(Work item): Return only the lines from the one that contains "Screen dimensions: 1024x407" through the last line of the records below, exactly as they stand. Pictures are not part of the copy.

(Records for processing):
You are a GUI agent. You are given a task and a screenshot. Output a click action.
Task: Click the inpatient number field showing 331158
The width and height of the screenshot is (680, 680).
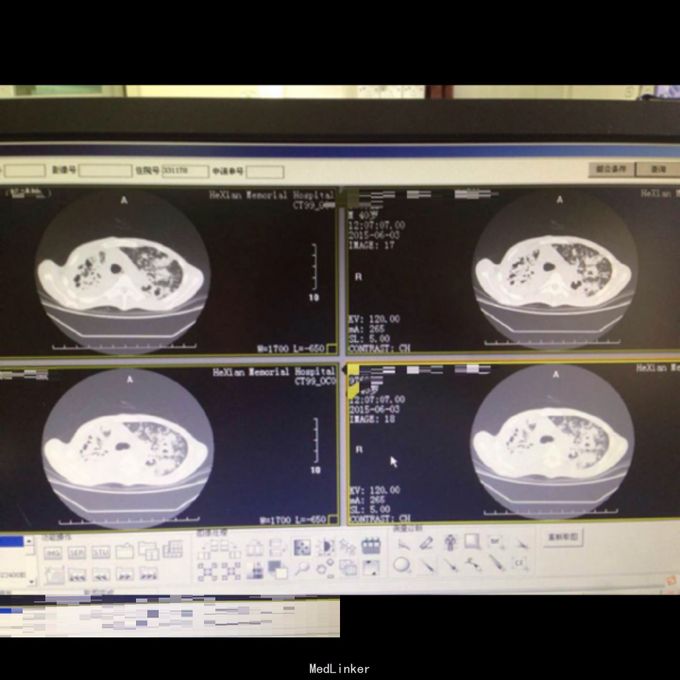click(184, 171)
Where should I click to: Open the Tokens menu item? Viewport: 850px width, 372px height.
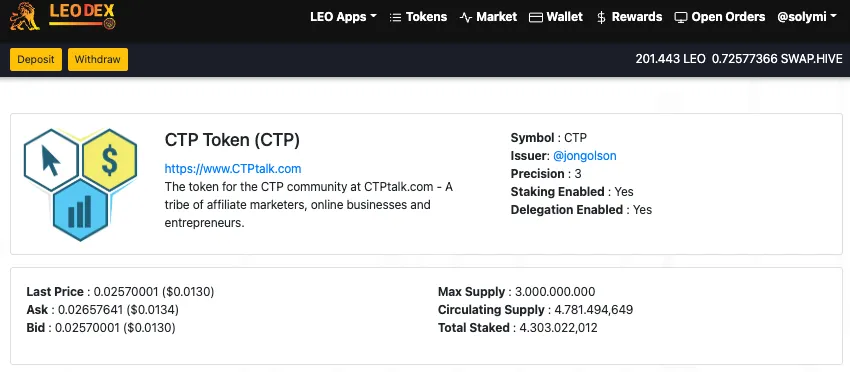[x=426, y=17]
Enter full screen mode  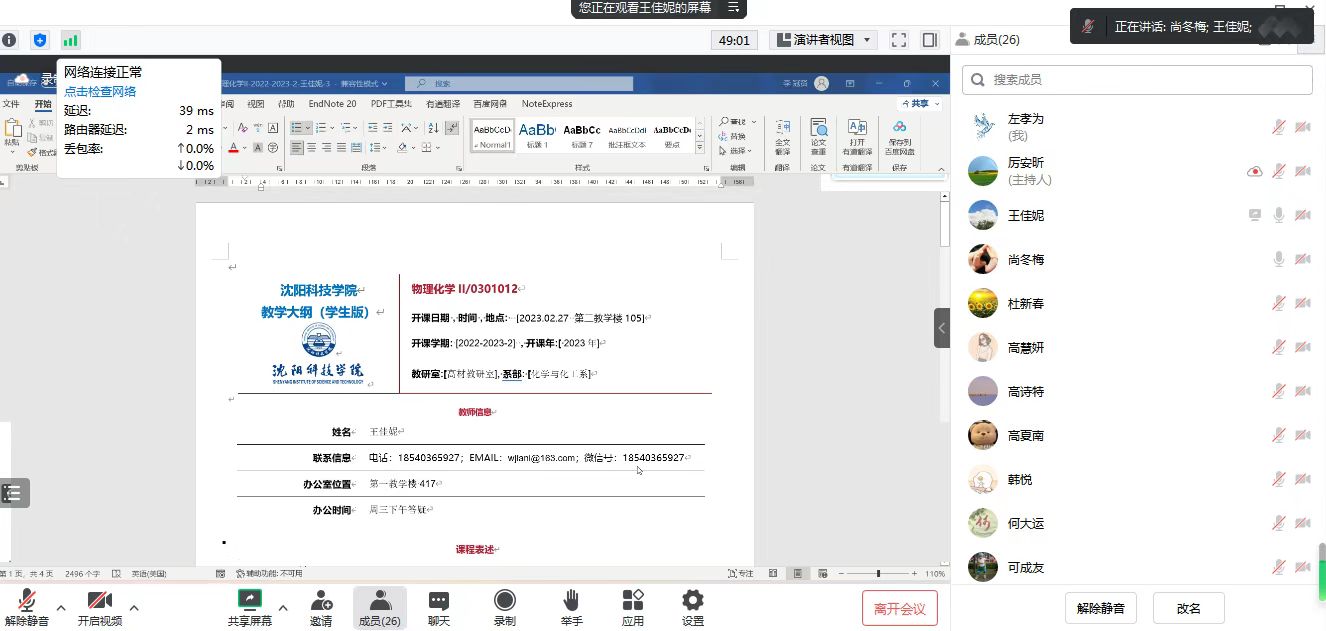(899, 40)
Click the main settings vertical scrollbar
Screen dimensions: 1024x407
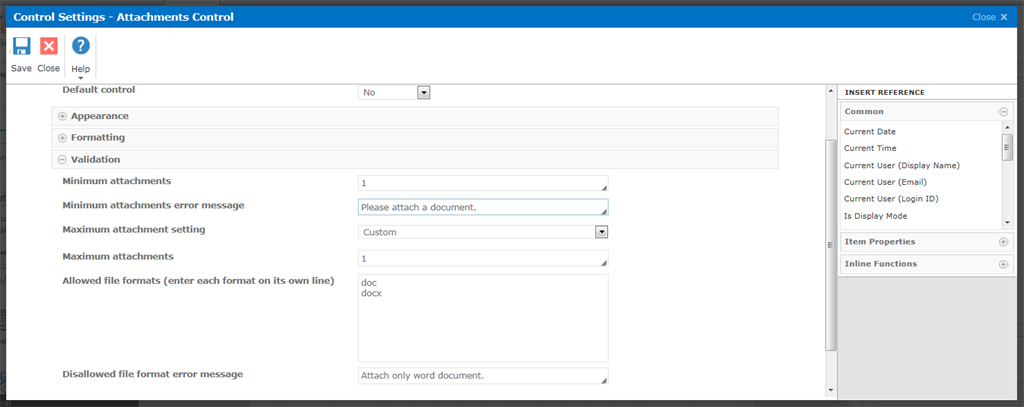click(830, 240)
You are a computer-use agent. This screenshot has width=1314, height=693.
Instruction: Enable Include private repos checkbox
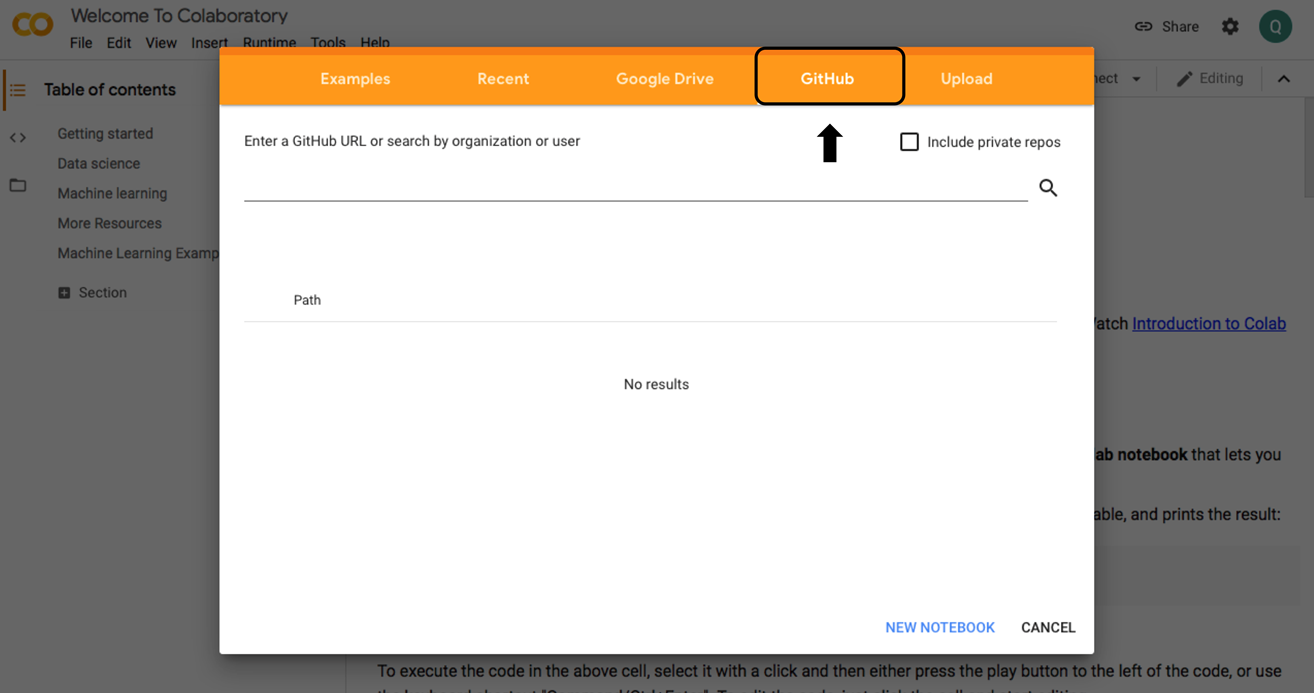coord(909,142)
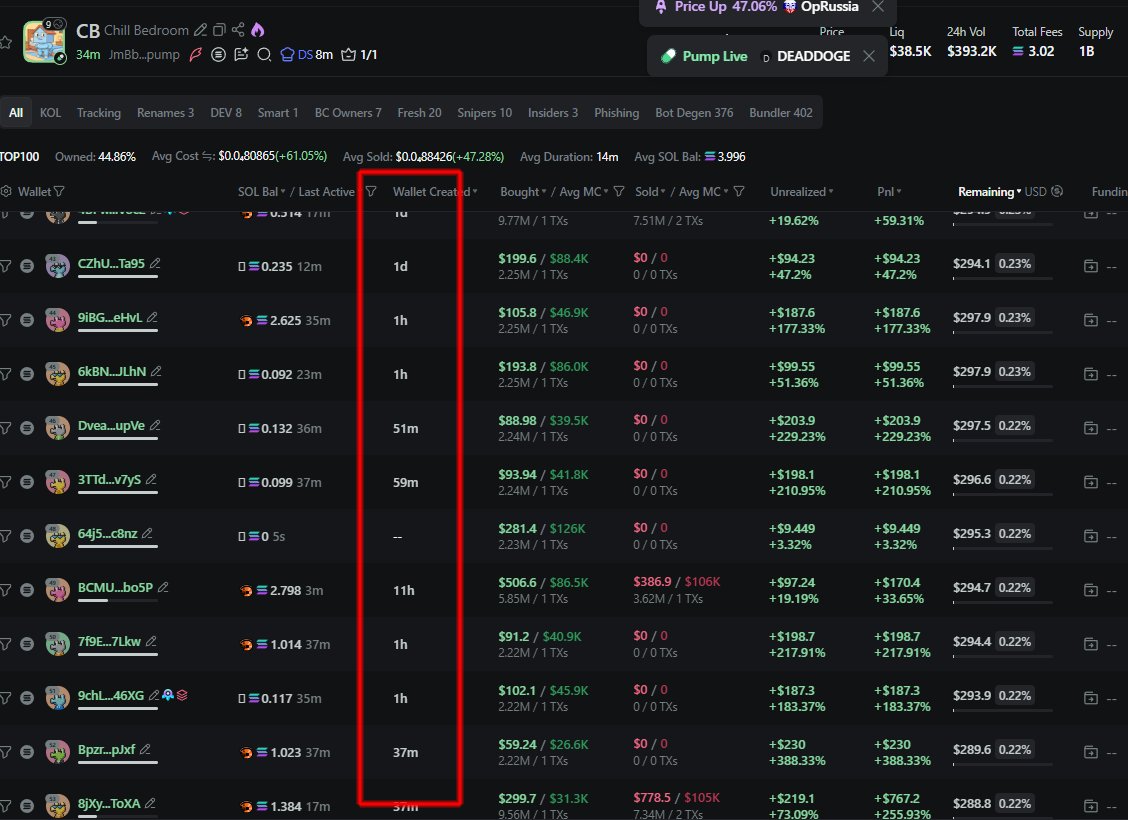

(Exercise response):
Screen dimensions: 1024x407
click(830, 240)
You are a computer-use agent. This screenshot has width=1314, height=693.
Instruction: Enable Include private repos checkbox
coord(909,142)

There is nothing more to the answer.